Manitoba. Manitoba Canola Growers are founding supporters of the Pest Surveillance Initiative and are offering free testing to MCGA members. Manitoba Canola Growers recognize the valuable role that agronomists play on farms across Manitoba, and agronomists are welcome and encouraged to submit tests on a farmer’s behalf.  Results will be shared back with both the agronomist and the farmer.  The PSI Lab focused originally on the detection of low-level mapping of clubroot in Manitoba, but capabilities of the lab have expanded to include testing and mapping for glyphosate-resistant (GR) kochia and most recently testing for blackleg, blackleg race identification, verticillium longisporum and stripe. More information and step by step instructions on how to access free testing.

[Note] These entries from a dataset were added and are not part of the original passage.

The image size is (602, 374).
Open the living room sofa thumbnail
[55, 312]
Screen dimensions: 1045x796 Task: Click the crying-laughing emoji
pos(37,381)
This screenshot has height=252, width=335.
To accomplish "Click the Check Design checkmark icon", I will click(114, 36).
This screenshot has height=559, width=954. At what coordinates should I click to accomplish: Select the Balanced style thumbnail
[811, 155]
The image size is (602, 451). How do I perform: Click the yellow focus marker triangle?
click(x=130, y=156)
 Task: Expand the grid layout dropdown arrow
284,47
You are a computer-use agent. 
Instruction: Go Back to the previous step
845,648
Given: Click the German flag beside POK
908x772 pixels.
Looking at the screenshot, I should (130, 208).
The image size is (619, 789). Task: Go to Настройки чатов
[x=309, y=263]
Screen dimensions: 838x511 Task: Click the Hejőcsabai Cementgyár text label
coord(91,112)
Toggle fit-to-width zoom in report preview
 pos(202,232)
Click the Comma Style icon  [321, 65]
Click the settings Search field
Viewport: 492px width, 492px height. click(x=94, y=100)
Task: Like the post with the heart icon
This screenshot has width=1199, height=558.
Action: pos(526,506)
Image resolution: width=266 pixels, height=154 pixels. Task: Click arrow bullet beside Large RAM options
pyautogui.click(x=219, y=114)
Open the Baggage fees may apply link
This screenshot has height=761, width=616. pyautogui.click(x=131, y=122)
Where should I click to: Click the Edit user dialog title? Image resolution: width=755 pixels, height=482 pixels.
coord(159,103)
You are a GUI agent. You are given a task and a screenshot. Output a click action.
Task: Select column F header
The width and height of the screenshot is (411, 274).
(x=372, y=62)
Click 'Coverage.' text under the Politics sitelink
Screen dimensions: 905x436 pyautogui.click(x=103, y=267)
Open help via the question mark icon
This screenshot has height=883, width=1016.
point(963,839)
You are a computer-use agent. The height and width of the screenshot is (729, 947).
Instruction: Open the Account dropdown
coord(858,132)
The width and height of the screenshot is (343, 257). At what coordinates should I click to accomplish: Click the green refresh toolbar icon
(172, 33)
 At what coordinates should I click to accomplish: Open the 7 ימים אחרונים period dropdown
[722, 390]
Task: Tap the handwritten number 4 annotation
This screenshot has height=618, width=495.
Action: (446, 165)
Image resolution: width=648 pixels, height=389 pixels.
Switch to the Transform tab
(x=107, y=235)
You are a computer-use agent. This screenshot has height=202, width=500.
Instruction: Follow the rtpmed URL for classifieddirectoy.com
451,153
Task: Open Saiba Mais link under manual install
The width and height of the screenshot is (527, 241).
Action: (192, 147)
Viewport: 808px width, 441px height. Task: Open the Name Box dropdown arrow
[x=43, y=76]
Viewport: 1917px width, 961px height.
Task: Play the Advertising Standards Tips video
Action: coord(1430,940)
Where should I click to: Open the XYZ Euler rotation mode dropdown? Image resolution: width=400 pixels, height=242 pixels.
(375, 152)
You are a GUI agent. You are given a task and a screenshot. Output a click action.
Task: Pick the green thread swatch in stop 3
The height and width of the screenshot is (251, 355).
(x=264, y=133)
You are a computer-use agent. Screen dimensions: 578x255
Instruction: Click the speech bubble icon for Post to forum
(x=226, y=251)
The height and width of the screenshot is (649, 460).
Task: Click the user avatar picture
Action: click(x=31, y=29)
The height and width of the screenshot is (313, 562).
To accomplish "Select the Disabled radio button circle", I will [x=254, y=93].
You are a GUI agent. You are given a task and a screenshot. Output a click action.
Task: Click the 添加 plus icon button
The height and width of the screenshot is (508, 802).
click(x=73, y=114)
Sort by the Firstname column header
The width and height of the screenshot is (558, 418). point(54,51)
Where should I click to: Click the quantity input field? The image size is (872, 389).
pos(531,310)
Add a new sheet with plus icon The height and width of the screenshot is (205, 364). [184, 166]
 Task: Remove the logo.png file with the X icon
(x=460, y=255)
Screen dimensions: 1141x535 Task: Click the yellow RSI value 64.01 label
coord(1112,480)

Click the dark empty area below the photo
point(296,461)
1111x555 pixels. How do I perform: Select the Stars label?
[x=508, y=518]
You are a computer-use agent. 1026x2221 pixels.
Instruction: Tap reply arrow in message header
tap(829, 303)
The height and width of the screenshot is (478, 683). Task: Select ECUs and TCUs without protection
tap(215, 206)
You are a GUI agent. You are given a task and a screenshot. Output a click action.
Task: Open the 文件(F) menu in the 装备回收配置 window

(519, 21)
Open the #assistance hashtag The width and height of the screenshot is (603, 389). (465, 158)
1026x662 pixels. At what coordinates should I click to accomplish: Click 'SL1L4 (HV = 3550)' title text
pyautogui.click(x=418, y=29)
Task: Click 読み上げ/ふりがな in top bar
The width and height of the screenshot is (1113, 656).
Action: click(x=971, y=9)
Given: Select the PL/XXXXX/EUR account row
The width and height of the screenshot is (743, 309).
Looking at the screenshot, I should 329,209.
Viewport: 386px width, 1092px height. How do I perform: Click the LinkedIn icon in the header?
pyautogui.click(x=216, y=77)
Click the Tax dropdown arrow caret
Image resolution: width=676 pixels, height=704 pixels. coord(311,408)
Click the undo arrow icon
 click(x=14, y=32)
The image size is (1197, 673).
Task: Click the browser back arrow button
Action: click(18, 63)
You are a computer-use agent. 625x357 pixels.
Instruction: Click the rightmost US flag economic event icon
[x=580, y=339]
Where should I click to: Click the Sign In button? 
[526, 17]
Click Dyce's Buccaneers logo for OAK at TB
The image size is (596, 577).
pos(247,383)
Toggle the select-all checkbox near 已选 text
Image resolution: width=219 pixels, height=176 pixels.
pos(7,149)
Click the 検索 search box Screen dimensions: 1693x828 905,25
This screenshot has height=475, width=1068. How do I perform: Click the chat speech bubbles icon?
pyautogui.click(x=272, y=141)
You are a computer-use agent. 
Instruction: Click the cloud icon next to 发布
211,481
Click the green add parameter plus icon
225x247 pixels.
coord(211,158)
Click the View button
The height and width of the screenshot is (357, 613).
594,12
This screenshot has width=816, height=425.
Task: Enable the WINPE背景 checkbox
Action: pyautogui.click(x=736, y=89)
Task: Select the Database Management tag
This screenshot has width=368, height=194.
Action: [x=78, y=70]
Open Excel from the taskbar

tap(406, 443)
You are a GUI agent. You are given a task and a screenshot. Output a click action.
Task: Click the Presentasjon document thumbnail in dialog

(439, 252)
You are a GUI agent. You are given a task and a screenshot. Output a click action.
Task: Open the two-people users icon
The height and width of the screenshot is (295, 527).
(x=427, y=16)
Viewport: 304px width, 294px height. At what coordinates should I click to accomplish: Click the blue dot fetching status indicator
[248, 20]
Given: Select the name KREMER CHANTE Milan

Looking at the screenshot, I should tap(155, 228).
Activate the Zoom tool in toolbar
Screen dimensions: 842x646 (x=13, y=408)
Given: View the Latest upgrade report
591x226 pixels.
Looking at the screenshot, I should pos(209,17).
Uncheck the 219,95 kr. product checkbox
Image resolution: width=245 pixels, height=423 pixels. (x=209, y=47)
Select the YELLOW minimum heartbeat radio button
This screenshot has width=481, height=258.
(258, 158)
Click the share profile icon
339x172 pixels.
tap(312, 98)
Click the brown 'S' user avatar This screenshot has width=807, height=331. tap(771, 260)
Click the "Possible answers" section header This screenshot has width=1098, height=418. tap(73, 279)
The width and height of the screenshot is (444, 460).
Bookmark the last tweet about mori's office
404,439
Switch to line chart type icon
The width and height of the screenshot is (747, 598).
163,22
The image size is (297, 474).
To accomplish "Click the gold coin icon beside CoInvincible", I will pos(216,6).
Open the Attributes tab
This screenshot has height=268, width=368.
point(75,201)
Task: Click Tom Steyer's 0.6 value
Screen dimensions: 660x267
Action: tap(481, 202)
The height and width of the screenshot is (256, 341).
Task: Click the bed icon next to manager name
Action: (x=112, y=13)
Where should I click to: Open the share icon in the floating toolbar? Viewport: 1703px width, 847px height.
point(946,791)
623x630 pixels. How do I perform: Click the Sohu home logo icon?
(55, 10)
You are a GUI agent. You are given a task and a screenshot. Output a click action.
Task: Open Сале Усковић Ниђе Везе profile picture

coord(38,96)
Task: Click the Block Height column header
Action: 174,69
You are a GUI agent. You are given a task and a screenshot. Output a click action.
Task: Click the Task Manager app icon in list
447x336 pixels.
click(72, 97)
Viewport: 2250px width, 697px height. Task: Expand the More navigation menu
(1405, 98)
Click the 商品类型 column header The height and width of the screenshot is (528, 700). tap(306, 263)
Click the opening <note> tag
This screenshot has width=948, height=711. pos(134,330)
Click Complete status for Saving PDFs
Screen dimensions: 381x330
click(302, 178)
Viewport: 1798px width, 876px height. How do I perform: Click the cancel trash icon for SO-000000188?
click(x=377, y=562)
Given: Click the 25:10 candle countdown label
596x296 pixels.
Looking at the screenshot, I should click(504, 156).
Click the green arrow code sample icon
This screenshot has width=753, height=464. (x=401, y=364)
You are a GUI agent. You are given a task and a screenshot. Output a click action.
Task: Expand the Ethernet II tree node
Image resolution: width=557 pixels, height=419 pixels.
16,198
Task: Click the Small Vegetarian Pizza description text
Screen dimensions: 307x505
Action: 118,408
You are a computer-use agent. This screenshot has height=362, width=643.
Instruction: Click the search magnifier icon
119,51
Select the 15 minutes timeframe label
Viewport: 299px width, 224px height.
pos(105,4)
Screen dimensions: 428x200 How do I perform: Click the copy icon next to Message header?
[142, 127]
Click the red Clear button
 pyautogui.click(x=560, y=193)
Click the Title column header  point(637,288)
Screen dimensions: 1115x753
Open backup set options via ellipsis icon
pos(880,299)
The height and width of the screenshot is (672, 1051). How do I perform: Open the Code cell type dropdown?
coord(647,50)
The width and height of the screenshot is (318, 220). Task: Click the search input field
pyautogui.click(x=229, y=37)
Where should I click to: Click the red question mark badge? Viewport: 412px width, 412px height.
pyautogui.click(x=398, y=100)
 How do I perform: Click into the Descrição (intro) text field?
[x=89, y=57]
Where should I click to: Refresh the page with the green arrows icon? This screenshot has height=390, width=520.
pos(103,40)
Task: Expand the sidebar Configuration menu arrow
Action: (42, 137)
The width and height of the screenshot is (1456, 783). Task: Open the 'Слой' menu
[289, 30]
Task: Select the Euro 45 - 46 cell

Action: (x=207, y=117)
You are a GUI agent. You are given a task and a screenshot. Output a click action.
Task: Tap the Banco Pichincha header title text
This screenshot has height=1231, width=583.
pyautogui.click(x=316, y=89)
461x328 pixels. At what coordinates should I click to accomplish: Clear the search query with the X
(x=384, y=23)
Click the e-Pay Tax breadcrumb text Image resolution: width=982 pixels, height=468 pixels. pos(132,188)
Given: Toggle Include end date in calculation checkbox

Alberta. Alberta Canola has the following postcard with tips to follow when soil sampling for clubroot. It helps avoid false negatives and positives, along with outlining the differences in tests you can request at the lab. If farmers are finding clubroot galls in fields seeded to clubroot-resistant cultivars (especially second generation), please contact a CCC agronomy specialist so these galls can be anonymously submitted to the university for pathotyping surveillance. NOTE: Soil samples can distinguish the presence and amount of P. brassicae resting spores whereas pathotyping requires the physical clubroot gall. Currently, only the U of A lab can pathotype galls, but many labs can detect/quantify spores in soil samples.